In my opening remarks, I mentioned the death last Shabbat of Rabbi Jonathan Sacks. I met Rabbi Sacks at the induction of Rabbi Rader at the Brighton and Hove Hebrew Congregation. I spoke with him briefly at the reception afterwards. I recall that he asked me if my congregation was doing well. I was pleased to tell him that it was. I have asked the question what makes a good leader? Clearly, good leadership depends on the active participation and engagement of the people – whether the setting is a nation, or a city, or a community. Ultimately, good leadership enables communities to lead. As I approach my retirement after twenty years as your rabbi, it is a great source of satisfaction to me that this congregation is vibrant and thriving. Encompassing a rich diversity of individuals, couples and families committed to connecting our Jewish inheritance to our lives today and making a progressive contribution to the wider society, it is abundantly clear that Brighton and Hove Progressive Synagogue is leading the way for Jewish life in the 21st-century.

And let us say: Amen.

Rabbi Elli Tikvah Sarah

Brighton and Hove Progressive Synagogue

14th November 2020 – 27th Cheshvan 5781

  1. http://news.bbc.co.uk/onthisday/hi/dates/stories/november/4/newsid_2514000/2514437.stm

  2. https://www.independent.co.uk/news/uk/home-news/jonathan-sacks-death-chief-rabbi-lord-b1680501.html

  3. One of the best accounts of the Nazi period and its impact on the Jews of Europe is found in The War Against the Jews, 1933-1945 by Lucy Dawidowicz (Penguin Books, 1975).

  4. Exodus 2:1-10.

  5. Ex. 15:20-21.

  6. Numbers 12:1-16. Miriam’s death related at Num. 20:1. The remaining references to Miriam in the Torah are at Num. 26:58-59 and Deuteronomy 24:8-9.
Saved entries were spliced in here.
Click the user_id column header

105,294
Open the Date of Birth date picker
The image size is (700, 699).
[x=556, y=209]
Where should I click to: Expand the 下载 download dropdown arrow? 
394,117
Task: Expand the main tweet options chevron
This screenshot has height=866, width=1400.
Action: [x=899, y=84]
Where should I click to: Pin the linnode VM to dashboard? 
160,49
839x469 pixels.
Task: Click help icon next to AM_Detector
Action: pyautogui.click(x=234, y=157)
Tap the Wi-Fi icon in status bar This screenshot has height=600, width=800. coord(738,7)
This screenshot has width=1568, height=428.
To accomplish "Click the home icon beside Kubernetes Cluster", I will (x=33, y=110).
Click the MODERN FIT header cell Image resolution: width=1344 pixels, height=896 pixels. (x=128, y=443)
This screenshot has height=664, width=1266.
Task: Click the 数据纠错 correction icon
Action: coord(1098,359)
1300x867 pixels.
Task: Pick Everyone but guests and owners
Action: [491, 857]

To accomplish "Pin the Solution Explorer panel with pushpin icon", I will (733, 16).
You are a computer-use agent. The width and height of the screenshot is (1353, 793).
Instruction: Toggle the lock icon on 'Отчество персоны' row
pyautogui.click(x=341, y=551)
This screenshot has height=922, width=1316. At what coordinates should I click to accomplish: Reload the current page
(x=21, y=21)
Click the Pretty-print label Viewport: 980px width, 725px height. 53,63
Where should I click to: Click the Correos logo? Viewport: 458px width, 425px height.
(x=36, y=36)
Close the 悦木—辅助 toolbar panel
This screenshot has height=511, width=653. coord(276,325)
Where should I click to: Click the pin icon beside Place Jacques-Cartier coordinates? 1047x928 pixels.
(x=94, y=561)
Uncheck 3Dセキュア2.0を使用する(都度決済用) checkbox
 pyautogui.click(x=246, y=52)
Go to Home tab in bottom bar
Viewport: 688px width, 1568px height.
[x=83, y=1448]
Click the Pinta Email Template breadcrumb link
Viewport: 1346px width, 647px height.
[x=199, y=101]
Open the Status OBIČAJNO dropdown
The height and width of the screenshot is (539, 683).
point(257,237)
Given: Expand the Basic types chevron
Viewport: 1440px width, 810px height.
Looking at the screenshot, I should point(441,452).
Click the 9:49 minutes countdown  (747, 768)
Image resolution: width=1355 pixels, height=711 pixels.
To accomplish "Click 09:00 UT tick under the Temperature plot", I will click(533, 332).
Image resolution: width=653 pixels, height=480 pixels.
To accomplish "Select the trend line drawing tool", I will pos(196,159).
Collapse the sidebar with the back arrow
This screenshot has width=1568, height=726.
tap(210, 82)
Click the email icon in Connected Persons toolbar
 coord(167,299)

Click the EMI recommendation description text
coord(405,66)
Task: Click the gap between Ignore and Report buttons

  7. https://www.lexico.com/definition/charisma

  8. https://dictionary.cambridge.org/dictionary/english/charisma

  9. https://en.wikipedia.org/wiki/Yitzhak_Rabin#Opposition_Knesset_member_and_Minister_of_Defense

  10. http://news.bbc.co.uk/onthisday/hi/dates/stories/september/13/newsid_3053000/3053733.stm

  11. https://www.bbc.co.uk/news/election-us-2020-53728050

  12. In the Talmud, tractate, Ta’anit, which deals with ‘fasts’, which were frequently related to drought, we read: ‘Israel had a well in the desert in Miriam’s merit’.

  13. Prime Minister of the UK, 1979-1990.

  14. Prime Minister of India from January 1966 to March 1977, and again from January 1980 until her assassination in October 1984.